Entries>
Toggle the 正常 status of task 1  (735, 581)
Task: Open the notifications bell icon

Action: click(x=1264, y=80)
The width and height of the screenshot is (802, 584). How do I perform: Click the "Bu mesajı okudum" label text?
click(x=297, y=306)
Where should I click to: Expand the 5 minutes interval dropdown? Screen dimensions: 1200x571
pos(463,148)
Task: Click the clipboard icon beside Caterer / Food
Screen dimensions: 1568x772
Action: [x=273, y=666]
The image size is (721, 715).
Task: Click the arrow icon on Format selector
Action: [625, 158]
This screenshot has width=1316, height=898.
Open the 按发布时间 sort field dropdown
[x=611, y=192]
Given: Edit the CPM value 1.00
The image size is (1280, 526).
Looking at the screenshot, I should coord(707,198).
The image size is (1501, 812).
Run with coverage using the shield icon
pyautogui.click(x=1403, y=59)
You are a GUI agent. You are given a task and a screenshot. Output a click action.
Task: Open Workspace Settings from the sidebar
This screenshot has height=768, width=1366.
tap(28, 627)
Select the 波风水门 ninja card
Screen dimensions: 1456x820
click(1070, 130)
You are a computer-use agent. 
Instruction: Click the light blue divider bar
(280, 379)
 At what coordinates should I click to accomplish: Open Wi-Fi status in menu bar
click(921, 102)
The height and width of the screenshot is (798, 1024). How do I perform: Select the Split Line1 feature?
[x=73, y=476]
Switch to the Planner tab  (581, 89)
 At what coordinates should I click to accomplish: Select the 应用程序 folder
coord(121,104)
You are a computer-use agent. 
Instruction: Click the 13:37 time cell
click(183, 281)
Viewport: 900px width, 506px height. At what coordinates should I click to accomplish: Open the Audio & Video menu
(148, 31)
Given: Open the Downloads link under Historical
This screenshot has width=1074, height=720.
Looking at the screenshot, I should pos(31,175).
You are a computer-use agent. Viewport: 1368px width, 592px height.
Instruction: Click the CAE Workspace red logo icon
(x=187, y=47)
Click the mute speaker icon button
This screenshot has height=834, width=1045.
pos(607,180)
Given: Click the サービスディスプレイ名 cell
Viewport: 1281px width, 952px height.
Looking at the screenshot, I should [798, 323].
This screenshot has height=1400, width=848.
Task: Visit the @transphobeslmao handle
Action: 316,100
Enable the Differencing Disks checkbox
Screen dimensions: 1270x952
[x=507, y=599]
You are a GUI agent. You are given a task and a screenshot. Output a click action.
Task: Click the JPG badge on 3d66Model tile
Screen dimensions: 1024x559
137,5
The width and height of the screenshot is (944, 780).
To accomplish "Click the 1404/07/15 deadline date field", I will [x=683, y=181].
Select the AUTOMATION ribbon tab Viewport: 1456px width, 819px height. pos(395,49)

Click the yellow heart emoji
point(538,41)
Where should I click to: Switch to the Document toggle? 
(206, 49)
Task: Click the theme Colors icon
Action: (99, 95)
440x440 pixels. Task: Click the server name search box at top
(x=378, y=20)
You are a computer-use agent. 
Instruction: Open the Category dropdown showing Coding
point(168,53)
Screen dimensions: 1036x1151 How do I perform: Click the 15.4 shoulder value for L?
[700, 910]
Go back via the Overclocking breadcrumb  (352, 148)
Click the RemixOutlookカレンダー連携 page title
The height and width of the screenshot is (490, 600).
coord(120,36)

Work to complete> Print the items above verbatim, from the first line through the line containing "click(x=297, y=306)", inclusive.

Answer>
Toggle the 正常 status of task 1  (735, 581)
Task: Open the notifications bell icon

Action: click(x=1264, y=80)
The width and height of the screenshot is (802, 584). How do I perform: Click the "Bu mesajı okudum" label text?
click(x=297, y=306)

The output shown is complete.